Череп Шекспира висел над дверью, ухмыляясь на них сверху вниз — а за миг до того, сказал себе Хортон, он не ухмылялся. Он говорил с ним, как мог бы говорить другой человек. Это было странно, но ужасно это не было, и он не ухмылялся. Два его выпавших зуба были не более, чем два выпавших зуба, но теперь они придавали черепу макабрическое выражение, которое вызывало неуютное чувство. Опустилась вечерняя дымка и отблеск костра отражался в полированной кости, так что могло показаться, будто челюсти все еще движутся и чудилось, будто глазницы моргают вместо утраченных глаз.

— Ну, — сказал Никодимус, глядя на бифштексы, — эта история с божьим часом плачевным образом вмешалась в мою готовку. Эти куски мяса сгорели чуть ли не вхруст.

— Все в порядке, — утешил его Хортон. — Я, правда, люблю еду слегка недожаренной, но это не так уж важно.
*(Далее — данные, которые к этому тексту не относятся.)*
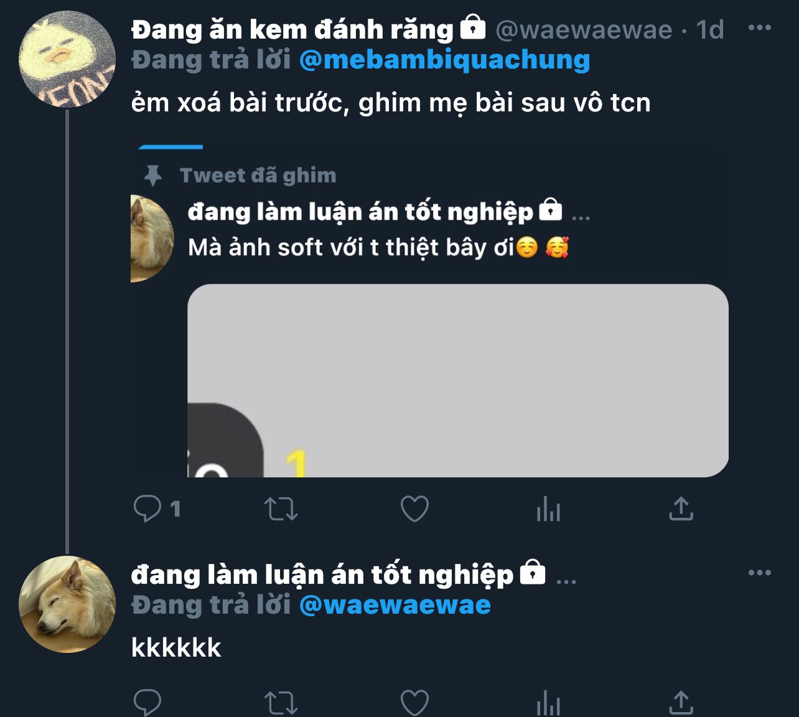This screenshot has height=717, width=799.
Task: View analytics of the first tweet
Action: pos(548,509)
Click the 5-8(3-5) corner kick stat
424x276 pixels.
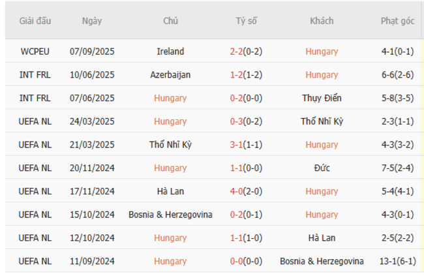coord(397,99)
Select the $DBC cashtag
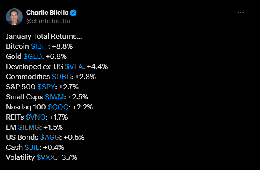This screenshot has width=260, height=170. 62,77
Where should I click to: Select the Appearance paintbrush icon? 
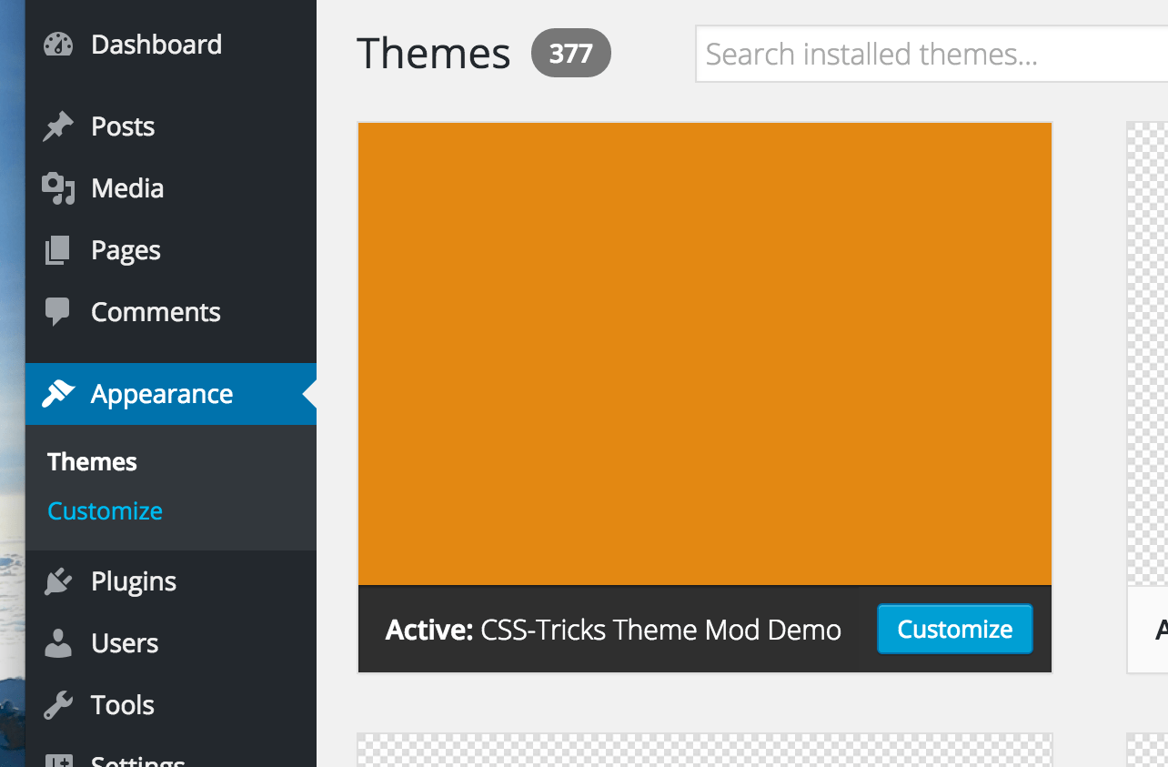(58, 393)
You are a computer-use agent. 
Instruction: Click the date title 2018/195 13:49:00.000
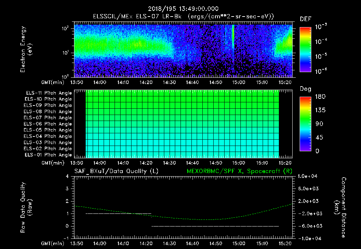(183, 9)
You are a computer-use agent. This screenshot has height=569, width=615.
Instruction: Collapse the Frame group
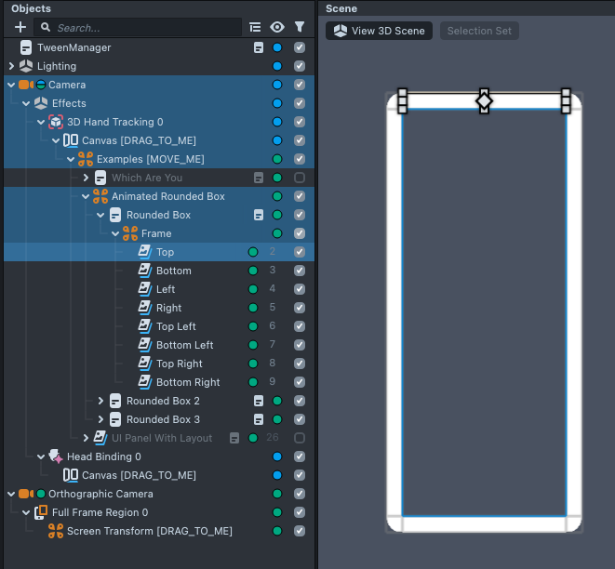pyautogui.click(x=116, y=233)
Элейна рядом с Хортоном словно бы вышла из транса.

— Почему вы мне не сказали? — спросила она обвинительным тоном. — Почему вы не дали мне знать, на что это будет похоже?

— Это невозможно, — сказал Плотоядец. — Как можно описать, когда кишки съеживаются…

— На что же это было похоже? — спросил Хортон.

— Страшно, — ответила она. — Но и удивительно. Будто кто-то поднял тебя на какую-то космическую горную вершину, и вся вселенная простерлась перед тобой — во всем своем величии и диве, и во всей грусти. Вся любовь и ненависть, все сострадание и безразличие. Стоишь там, хрупкий и обдуваемый ветром, несущим миры, и вначале ты одинок и смущен, словно ты там, где должен быть, но потом вспоминаешь, что не домогался попасть туда, но кто-то тебя туда принес, и тогда все становится нормально. Ты знаешь, на что ты смотришь, и выглядит это совсем не так, как ты бы себе представил, если бы, конечно, ты когда-нибудь мог вообразить, что увидишь это, чего, само собой, никогда не было. Стоишь там и смотришь на это, сначала без всякого понимания, а потом, постепенно, начинаешь постигать совсем немного, словно кто-то рассказывает тебе, что здесь к чему. И наконец начинаешь понимать, пользуясь при этом истинами, о существовании которых даже не знал, и ты уже почти готов сказать себе: «так вот оно как», а потом, прежде, чем ты успеваешь себе это сказать, все проподает. Как раз тогда ты чувствуешь, что готов ухватить в этом какой-то смысл, тут-то все и пропадает.

Так оно и есть, подумал Хортон, — или, по крайней мере, так оно было. Но на этот раз для него это было иначе, как и писал Шекспир: это может быть и иначе. А в чем логика этого отличия, причина этой разницы?